(begin)

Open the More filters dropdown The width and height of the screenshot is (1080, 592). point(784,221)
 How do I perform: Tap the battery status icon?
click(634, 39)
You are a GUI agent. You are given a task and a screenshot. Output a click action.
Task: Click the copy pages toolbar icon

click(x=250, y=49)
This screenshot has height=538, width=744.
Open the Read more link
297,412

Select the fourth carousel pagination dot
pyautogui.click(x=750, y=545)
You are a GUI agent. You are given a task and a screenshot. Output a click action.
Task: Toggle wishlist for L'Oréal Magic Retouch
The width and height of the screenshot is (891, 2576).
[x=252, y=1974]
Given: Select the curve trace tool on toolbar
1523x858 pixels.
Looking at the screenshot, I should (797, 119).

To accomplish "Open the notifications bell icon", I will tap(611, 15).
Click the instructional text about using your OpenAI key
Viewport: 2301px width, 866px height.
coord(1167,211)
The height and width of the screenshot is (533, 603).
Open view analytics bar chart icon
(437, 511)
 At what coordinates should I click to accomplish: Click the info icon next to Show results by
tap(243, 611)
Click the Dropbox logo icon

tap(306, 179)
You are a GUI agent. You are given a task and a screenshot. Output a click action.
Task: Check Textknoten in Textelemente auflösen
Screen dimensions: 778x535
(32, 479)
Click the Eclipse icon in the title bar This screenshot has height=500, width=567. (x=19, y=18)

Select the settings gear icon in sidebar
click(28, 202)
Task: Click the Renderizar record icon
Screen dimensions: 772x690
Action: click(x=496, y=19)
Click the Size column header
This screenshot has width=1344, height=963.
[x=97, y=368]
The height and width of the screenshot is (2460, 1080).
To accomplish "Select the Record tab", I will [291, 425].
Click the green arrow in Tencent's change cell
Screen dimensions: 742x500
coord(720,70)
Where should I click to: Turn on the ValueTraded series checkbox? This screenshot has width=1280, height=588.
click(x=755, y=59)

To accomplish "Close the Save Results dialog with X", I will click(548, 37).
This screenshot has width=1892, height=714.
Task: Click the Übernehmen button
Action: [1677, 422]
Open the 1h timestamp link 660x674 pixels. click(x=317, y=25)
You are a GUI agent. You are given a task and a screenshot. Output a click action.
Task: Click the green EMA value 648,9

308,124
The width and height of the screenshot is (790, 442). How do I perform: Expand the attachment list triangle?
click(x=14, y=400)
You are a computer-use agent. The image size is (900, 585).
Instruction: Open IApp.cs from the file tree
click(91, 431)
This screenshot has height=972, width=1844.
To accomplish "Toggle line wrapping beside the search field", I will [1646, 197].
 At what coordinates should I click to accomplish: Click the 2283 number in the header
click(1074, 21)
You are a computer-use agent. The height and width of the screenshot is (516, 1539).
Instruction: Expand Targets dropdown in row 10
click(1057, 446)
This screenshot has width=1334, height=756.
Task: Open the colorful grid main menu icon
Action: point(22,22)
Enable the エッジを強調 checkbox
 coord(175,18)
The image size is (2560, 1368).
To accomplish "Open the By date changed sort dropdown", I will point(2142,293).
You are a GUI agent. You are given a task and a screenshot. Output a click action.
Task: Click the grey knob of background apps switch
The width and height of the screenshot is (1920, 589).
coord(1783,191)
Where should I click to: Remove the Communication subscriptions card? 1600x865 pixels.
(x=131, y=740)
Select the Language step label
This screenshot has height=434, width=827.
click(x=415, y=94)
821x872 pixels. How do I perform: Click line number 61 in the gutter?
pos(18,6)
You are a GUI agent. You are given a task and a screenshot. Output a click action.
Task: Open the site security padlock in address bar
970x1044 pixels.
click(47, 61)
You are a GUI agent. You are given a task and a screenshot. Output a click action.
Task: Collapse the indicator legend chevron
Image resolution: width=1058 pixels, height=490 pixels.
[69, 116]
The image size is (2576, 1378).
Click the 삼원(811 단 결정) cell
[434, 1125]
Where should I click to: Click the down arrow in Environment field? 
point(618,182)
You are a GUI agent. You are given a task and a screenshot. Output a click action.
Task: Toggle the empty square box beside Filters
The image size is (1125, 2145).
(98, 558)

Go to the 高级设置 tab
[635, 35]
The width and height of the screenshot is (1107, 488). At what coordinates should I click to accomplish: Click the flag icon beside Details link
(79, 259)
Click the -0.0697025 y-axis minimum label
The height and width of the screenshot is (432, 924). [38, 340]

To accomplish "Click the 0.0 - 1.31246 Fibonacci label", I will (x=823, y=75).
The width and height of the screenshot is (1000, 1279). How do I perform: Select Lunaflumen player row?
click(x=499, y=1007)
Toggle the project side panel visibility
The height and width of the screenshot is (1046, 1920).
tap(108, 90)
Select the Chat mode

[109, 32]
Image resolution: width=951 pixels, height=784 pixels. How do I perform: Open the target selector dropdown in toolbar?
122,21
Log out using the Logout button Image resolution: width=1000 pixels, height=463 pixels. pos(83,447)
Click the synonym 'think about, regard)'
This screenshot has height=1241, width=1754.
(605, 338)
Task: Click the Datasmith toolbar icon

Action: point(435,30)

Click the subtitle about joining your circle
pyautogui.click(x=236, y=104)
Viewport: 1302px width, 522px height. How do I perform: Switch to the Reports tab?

(end)

Please put every line of the records above into a Markdown table with the columns Row and Record line, numbering the rows in order and leaving out blank lines.

| Row | Record line |
|---|---|
| 1 | Open the More filters dropdown The width and height of the screenshot is (1080, 592). point(784,221) |
| 2 |  How do I perform: Tap the battery status icon? |
| 3 | click(634, 39) |
| 4 | You are a GUI agent. You are given a task and a screenshot. Output a click action. |
| 5 | Task: Click the copy pages toolbar icon |
| 6 | click(x=250, y=49) |
| 7 | This screenshot has height=538, width=744. |
| 8 | Open the Read more link |
| 9 | 297,412 |
| 10 | Select the fourth carousel pagination dot |
| 11 | pyautogui.click(x=750, y=545) |
| 12 | You are a GUI agent. You are given a task and a screenshot. Output a click action. |
| 13 | Task: Toggle wishlist for L'Oréal Magic Retouch |
| 14 | The width and height of the screenshot is (891, 2576). |
| 15 | [x=252, y=1974] |
| 16 | Given: Select the curve trace tool on toolbar |
| 17 | 1523x858 pixels. |
| 18 | Looking at the screenshot, I should (797, 119). |
| 19 | To accomplish "Open the notifications bell icon", I will tap(611, 15). |
| 20 | Click the instructional text about using your OpenAI key |
| 21 | Viewport: 2301px width, 866px height. |
| 22 | coord(1167,211) |
| 23 | The height and width of the screenshot is (533, 603). |
| 24 | Open view analytics bar chart icon |
| 25 | (437, 511) |
| 26 |  At what coordinates should I click to accomplish: Click the info icon next to Show results by |
| 27 | tap(243, 611) |
| 28 | Click the Dropbox logo icon |
| 29 | tap(306, 179) |
| 30 | You are a GUI agent. You are given a task and a screenshot. Output a click action. |
| 31 | Task: Check Textknoten in Textelemente auflösen |
| 32 | Screen dimensions: 778x535 |
| 33 | (32, 479) |
| 34 | Click the Eclipse icon in the title bar This screenshot has height=500, width=567. (x=19, y=18) |
| 35 | Select the settings gear icon in sidebar |
| 36 | click(28, 202) |
| 37 | Task: Click the Renderizar record icon |
| 38 | Screen dimensions: 772x690 |
| 39 | Action: click(x=496, y=19) |
| 40 | Click the Size column header |
| 41 | This screenshot has width=1344, height=963. |
| 42 | [x=97, y=368] |
| 43 | The height and width of the screenshot is (2460, 1080). |
| 44 | To accomplish "Select the Record tab", I will [291, 425]. |
| 45 | Click the green arrow in Tencent's change cell |
| 46 | Screen dimensions: 742x500 |
| 47 | coord(720,70) |
| 48 | Where should I click to: Turn on the ValueTraded series checkbox? This screenshot has width=1280, height=588. |
| 49 | click(x=755, y=59) |
| 50 | To accomplish "Close the Save Results dialog with X", I will click(548, 37). |
| 51 | This screenshot has width=1892, height=714. |
| 52 | Task: Click the Übernehmen button |
| 53 | Action: [1677, 422] |
| 54 | Open the 1h timestamp link 660x674 pixels. click(x=317, y=25) |
| 55 | You are a GUI agent. You are given a task and a screenshot. Output a click action. |
| 56 | Task: Click the green EMA value 648,9 |
| 57 | 308,124 |
| 58 | The width and height of the screenshot is (790, 442). How do I perform: Expand the attachment list triangle? |
| 59 | click(x=14, y=400) |
| 60 | You are a computer-use agent. The image size is (900, 585). |
| 61 | Instruction: Open IApp.cs from the file tree |
| 62 | click(91, 431) |
| 63 | This screenshot has height=972, width=1844. |
| 64 | To accomplish "Toggle line wrapping beside the search field", I will [1646, 197]. |
| 65 |  At what coordinates should I click to accomplish: Click the 2283 number in the header |
| 66 | click(1074, 21) |
| 67 | You are a computer-use agent. The height and width of the screenshot is (516, 1539). |
| 68 | Instruction: Expand Targets dropdown in row 10 |
| 69 | click(1057, 446) |
| 70 | This screenshot has width=1334, height=756. |
| 71 | Task: Open the colorful grid main menu icon |
| 72 | Action: point(22,22) |
| 73 | Enable the エッジを強調 checkbox |
| 74 |  coord(175,18) |
| 75 | The image size is (2560, 1368). |
| 76 | To accomplish "Open the By date changed sort dropdown", I will point(2142,293). |
| 77 | You are a GUI agent. You are given a task and a screenshot. Output a click action. |
| 78 | Task: Click the grey knob of background apps switch |
| 79 | The width and height of the screenshot is (1920, 589). |
| 80 | coord(1783,191) |
| 81 | Where should I click to: Remove the Communication subscriptions card? 1600x865 pixels. |
| 82 | (x=131, y=740) |
| 83 | Select the Language step label |
| 84 | This screenshot has height=434, width=827. |
| 85 | click(x=415, y=94) |
| 86 | 821x872 pixels. How do I perform: Click line number 61 in the gutter? |
| 87 | pos(18,6) |
| 88 | You are a GUI agent. You are given a task and a screenshot. Output a click action. |
| 89 | Task: Open the site security padlock in address bar |
| 90 | 970x1044 pixels. |
| 91 | click(47, 61) |
| 92 | You are a GUI agent. You are given a task and a screenshot. Output a click action. |
| 93 | Task: Collapse the indicator legend chevron |
| 94 | Image resolution: width=1058 pixels, height=490 pixels. |
| 95 | [69, 116] |
| 96 | The image size is (2576, 1378). |
| 97 | Click the 삼원(811 단 결정) cell |
| 98 | [434, 1125] |
| 99 | Where should I click to: Click the down arrow in Environment field?  |
| 100 | point(618,182) |
| 101 | You are a GUI agent. You are given a task and a screenshot. Output a click action. |
| 102 | Task: Toggle the empty square box beside Filters |
| 103 | The image size is (1125, 2145). |
| 104 | (98, 558) |
| 105 | Go to the 高级设置 tab |
| 106 | [635, 35] |
| 107 | The width and height of the screenshot is (1107, 488). At what coordinates should I click to accomplish: Click the flag icon beside Details link |
| 108 | (79, 259) |
| 109 | Click the -0.0697025 y-axis minimum label |
| 110 | The height and width of the screenshot is (432, 924). [38, 340] |
| 111 | To accomplish "Click the 0.0 - 1.31246 Fibonacci label", I will (x=823, y=75). |
| 112 | The width and height of the screenshot is (1000, 1279). How do I perform: Select Lunaflumen player row? |
| 113 | click(x=499, y=1007) |
| 114 | Toggle the project side panel visibility |
| 115 | The height and width of the screenshot is (1046, 1920). |
| 116 | tap(108, 90) |
| 117 | Select the Chat mode |
| 118 | [109, 32] |
| 119 | Image resolution: width=951 pixels, height=784 pixels. How do I perform: Open the target selector dropdown in toolbar? |
| 120 | 122,21 |
| 121 | Log out using the Logout button Image resolution: width=1000 pixels, height=463 pixels. pos(83,447) |
| 122 | Click the synonym 'think about, regard)' |
| 123 | This screenshot has height=1241, width=1754. |
| 124 | (605, 338) |
| 125 | Task: Click the Datasmith toolbar icon |
| 126 | Action: point(435,30) |
| 127 | Click the subtitle about joining your circle |
| 128 | pyautogui.click(x=236, y=104) |
| 129 | Viewport: 1302px width, 522px height. How do I perform: Switch to the Reports tab? |